*** Begin section ***

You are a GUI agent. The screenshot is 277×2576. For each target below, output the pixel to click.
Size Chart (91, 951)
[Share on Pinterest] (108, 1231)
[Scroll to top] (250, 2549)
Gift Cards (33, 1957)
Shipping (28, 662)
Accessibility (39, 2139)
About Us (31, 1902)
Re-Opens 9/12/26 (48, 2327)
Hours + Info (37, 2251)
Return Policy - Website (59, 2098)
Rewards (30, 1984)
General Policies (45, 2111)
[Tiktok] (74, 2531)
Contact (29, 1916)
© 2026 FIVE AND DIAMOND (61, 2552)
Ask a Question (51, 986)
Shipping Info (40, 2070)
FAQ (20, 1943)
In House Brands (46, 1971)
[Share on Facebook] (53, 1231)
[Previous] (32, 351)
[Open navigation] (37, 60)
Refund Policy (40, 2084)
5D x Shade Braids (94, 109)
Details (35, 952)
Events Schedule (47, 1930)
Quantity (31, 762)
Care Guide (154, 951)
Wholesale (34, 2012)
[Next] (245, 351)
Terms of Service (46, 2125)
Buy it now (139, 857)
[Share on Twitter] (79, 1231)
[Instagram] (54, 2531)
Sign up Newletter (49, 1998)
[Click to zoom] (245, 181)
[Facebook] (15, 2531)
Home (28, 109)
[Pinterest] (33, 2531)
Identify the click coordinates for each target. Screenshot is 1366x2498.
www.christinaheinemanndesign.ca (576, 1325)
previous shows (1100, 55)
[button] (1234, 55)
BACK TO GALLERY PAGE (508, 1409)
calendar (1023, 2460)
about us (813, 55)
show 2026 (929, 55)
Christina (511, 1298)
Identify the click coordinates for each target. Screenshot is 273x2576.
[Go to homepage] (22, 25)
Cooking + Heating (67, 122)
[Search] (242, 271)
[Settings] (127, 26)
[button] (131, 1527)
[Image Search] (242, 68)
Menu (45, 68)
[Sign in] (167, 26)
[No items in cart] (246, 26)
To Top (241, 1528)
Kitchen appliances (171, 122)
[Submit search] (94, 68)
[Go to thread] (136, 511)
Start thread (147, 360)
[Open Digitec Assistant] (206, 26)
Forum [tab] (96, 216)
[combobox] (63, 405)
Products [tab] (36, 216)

*** End section ***

■ **Work to be completed**
The entries above hold a line with "Contact (29, 1916)" and a later line with "Refund Policy (40, 2084)". Write out exactly those lines and all lines between, nothing more.

■ **Solution to this task**
Contact (29, 1916)
© 2026 FIVE AND DIAMOND (61, 2552)
Ask a Question (51, 986)
Shipping Info (40, 2070)
FAQ (20, 1943)
In House Brands (46, 1971)
[Share on Facebook] (53, 1231)
[Previous] (32, 351)
[Open navigation] (37, 60)
Refund Policy (40, 2084)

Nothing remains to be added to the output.